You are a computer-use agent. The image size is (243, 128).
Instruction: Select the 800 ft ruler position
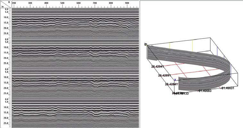click(x=111, y=3)
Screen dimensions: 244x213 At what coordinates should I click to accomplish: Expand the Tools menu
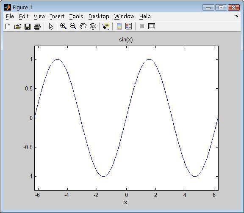click(76, 16)
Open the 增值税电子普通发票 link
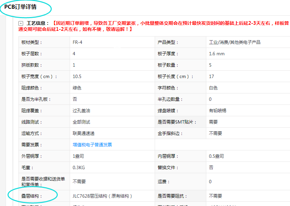 click(92, 145)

§ **EXERCISE OBJECTIVE**
Would you repeat the material exactly, keeping out any pictures?

§ **WRITTEN SOLUTION**
You are a computer-use agent. The image size is (243, 128).
Instruction: Select the 800 ft ruler position
click(x=111, y=3)
Screen dimensions: 244x213 At what coordinates should I click to accomplish: Expand the Tools menu
click(76, 16)
Open the 增值税电子普通发票 link
 click(92, 145)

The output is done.